[EM] Copeland//Plurality --- can it beat IRV?

Forest Simmons forest.simmons21 at gmail.com
Sun Jan 23 00:23:15 PST 2022


Here's a very simple, seamlessly Condorcet compliant method with an IRV
flavor... but instead of eliminating the candidate with the fewest first
place votes at each step, it eliminates the candidate with the poorest
showing in any "matchup" among the remaining candidates:

While there remain two or more candidates, eliminate the one with the
fewest votes in any matchup among those remaining candidates. Then elect
the sole survivor.

If at any stage two or more candidates tie for fewest votes, look at second
fewest, etc until the tie is broken. Beyond that start comparing max
opposing votes, etc.
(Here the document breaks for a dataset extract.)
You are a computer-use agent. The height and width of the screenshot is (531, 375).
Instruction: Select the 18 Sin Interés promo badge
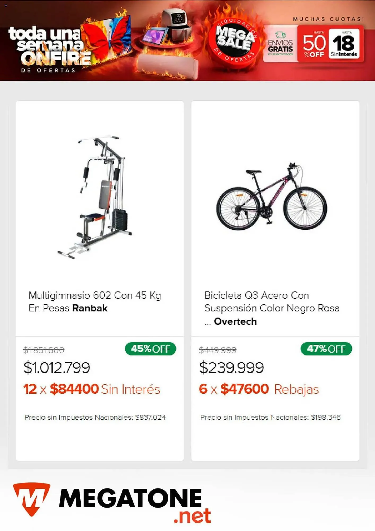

This tie breaker hierarchy is easy to justify, easy to
execute, and as decisive as all get out!

This method cannot eliminate the CW because the candidate with the fewest
votes will have fewer votes than the CW in their matchup, and perhaps even
fewer in some other matchup.

It is so omputationally simple that a small child can do it manually, given
a copy of the pairwise matrix:

Let k be the row containing the smallest entry in the entire matrix. [Too
hard for a small child to find?] Cross out both row k and column k. [Kids
like this kind of work.] Repeat until only one entry remains. Elect the
candidate whose row is not crossed out.

Not monotonic, but only because Sequential Elimination methods in general
are non-monotonic.

If we want IRV flavor, it's probably gonna have to be non-monotonic.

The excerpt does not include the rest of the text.